— Assignment —
Below are the records; copy exactly the stretch from the line containing "1 lid (1250, 420)" through the line containing "[Schwarzplan & Lageplan von Edinburgh]", both ends included, and nothing else.
··········
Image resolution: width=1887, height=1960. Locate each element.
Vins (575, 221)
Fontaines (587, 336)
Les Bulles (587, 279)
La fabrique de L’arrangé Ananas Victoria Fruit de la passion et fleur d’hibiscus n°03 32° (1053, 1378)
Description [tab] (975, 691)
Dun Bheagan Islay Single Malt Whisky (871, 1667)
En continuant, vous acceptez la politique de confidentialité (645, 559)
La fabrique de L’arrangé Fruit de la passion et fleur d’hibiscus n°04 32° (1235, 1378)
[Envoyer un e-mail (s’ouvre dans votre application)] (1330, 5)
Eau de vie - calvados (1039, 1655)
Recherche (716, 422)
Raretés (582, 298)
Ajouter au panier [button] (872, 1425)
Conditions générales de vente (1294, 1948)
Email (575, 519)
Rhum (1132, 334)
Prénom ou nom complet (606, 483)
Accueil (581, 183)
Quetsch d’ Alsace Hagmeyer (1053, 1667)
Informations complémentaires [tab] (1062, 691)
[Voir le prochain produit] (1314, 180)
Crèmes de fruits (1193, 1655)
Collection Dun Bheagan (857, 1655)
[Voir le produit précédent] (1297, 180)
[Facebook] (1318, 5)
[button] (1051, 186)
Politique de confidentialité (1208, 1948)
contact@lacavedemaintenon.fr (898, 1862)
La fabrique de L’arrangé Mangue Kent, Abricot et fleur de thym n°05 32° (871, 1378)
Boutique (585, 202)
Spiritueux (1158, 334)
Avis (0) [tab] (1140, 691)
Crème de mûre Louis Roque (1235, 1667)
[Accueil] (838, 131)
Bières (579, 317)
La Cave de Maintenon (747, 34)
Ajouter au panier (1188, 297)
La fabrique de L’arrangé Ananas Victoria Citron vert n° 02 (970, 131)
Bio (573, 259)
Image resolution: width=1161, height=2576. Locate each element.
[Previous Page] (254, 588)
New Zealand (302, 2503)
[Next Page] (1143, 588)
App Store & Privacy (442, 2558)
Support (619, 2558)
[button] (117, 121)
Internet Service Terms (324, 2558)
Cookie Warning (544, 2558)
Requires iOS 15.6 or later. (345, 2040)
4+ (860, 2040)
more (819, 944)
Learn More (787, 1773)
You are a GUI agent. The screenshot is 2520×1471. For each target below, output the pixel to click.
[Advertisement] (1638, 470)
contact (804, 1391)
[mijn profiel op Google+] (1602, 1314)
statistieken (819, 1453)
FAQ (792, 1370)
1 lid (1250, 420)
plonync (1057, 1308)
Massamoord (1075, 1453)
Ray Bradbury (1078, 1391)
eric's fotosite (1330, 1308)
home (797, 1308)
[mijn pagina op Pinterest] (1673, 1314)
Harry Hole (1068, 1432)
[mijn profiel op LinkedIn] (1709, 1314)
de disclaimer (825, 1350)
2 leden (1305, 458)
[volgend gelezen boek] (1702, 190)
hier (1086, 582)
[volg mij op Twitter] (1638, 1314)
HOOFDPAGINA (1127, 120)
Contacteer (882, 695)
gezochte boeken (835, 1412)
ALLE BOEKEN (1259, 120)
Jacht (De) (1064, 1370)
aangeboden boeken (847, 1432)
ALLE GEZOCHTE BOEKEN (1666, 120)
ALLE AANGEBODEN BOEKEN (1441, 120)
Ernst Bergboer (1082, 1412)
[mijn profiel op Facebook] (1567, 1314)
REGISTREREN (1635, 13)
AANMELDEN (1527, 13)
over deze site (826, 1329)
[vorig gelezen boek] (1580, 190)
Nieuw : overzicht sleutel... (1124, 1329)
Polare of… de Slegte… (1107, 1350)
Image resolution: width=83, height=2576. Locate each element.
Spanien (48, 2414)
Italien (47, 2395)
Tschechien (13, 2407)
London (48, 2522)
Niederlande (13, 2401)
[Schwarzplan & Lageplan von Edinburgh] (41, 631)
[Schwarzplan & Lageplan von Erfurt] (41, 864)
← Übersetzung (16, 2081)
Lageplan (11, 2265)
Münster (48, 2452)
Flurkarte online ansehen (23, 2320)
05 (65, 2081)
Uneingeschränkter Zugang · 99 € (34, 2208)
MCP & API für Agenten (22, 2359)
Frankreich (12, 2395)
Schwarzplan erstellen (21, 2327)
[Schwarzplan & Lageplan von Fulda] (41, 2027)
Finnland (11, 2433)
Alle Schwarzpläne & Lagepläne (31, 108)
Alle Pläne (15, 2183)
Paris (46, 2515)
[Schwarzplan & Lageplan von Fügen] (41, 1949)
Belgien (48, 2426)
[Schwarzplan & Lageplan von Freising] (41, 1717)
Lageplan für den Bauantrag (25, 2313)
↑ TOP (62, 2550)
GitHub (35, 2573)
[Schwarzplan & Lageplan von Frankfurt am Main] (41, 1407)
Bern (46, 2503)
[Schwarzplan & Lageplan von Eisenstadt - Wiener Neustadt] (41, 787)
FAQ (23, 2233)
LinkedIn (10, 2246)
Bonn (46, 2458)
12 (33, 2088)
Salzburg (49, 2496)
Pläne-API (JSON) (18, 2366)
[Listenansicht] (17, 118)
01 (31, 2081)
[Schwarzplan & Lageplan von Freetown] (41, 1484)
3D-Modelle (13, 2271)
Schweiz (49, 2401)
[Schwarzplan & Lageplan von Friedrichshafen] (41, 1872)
··········
— Exercise result —
1 lid (1250, 420)
plonync (1057, 1308)
Massamoord (1075, 1453)
Ray Bradbury (1078, 1391)
eric's fotosite (1330, 1308)
home (797, 1308)
[mijn pagina op Pinterest] (1673, 1314)
Harry Hole (1068, 1432)
[mijn profiel op LinkedIn] (1709, 1314)
de disclaimer (825, 1350)
2 leden (1305, 458)
[volgend gelezen boek] (1702, 190)
hier (1086, 582)
[volg mij op Twitter] (1638, 1314)
HOOFDPAGINA (1127, 120)
Contacteer (882, 695)
gezochte boeken (835, 1412)
ALLE BOEKEN (1259, 120)
Jacht (De) (1064, 1370)
aangeboden boeken (847, 1432)
ALLE GEZOCHTE BOEKEN (1666, 120)
ALLE AANGEBODEN BOEKEN (1441, 120)
Ernst Bergboer (1082, 1412)
[mijn profiel op Facebook] (1567, 1314)
REGISTREREN (1635, 13)
AANMELDEN (1527, 13)
over deze site (826, 1329)
[vorig gelezen boek] (1580, 190)
Nieuw : overzicht sleutel... (1124, 1329)
Polare of… de Slegte… (1107, 1350)
Image resolution: width=83, height=2576. Locate each element.
Spanien (48, 2414)
Italien (47, 2395)
Tschechien (13, 2407)
London (48, 2522)
Niederlande (13, 2401)
[Schwarzplan & Lageplan von Edinburgh] (41, 631)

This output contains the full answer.